Code requires the top of the conduit to be buried at least 18 inches below grade, and I had tree roots and rocks to deal with so I called in my neighbor with his trencher. The trencher cut through my phone wire to the house as well as the phone wire, power and temperature alarm wires from the house to the greenhouse, and my low-voltage path lighting wiring. I strongly suggest mapping where all your underground wires go, and calling the phone company before you dig.
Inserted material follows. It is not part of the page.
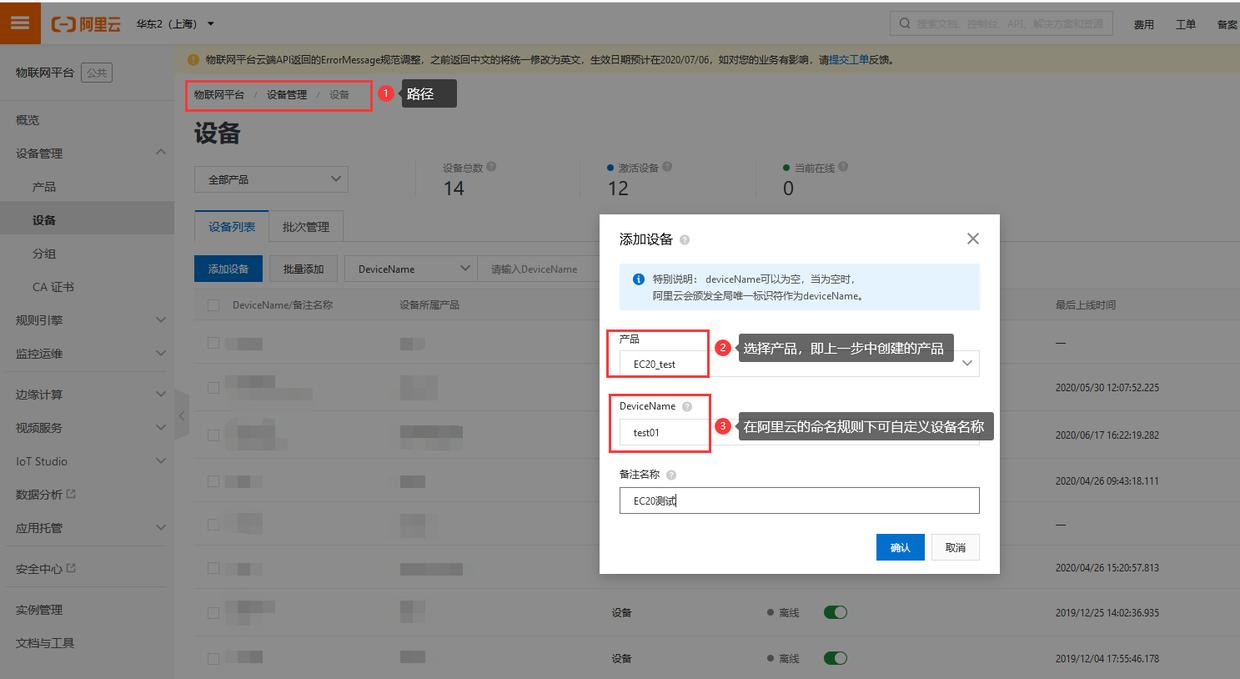Check the select-all checkbox in the device list header

click(x=212, y=305)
Trenching for PV array underground wires
Trenching for the wire from PV array to the house.

House Side Wiring

The TVA requires what is referred to as a line or supply side connection, which means that the solar feed connects to the grid at their usage meter. Many parts of the country use what is called a load side connection. This would require running the cables from the solar array into the house breaker panel. Line side was much easier for me. I had to buy a meter base for the solar supply meter, and a manual disconnect switch. The wiring from the array runs through the buried conduit into the solar supply meter; into the manual disconnect switch, and then over to the usage meter. All boxes were connected with grounds and to a ground rod.
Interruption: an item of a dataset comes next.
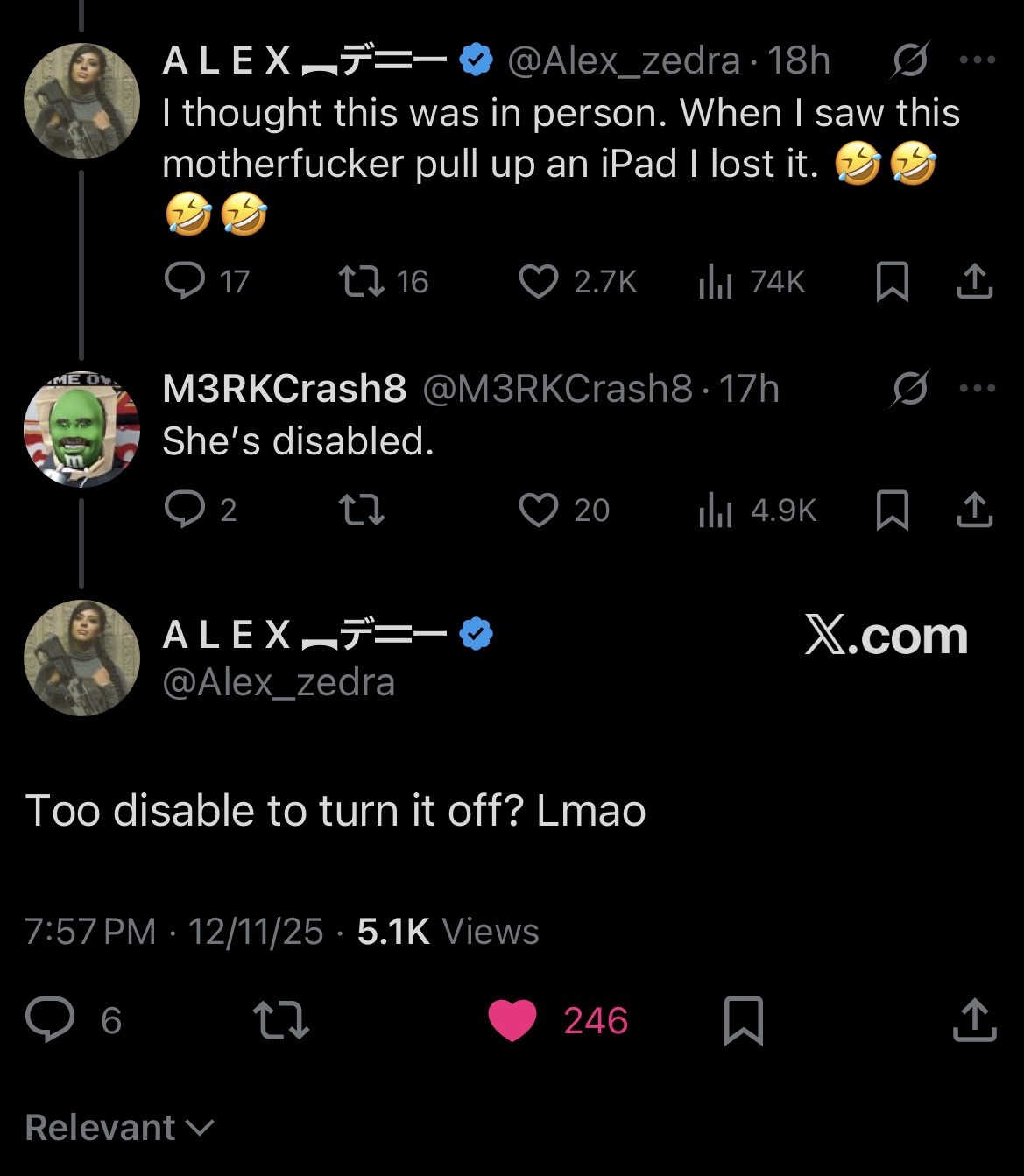
Task: Repost the main tweet
Action: pos(280,1020)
grid tied pv feed to utility
left to right: New meter to meter PV array, PV
array disconnect, and the original
meter for the house.

With boxes open.
New meter to meter PV array
Closeup of the new meter.

 

After mounting the boxes and pulling the wires through the conduit, then wiring up to the usage meter, my wiring job stopped temporarily as I couldn't get in the sealed meter base until TVA came to cut off the power. First I had to have the electrical inspector come out to do an inspection. All was well and I got the stickers and the go-ahead to connect.

PV disconnect
The PV array disconnect at the house.
This completely disconnects the PV array from the utility power.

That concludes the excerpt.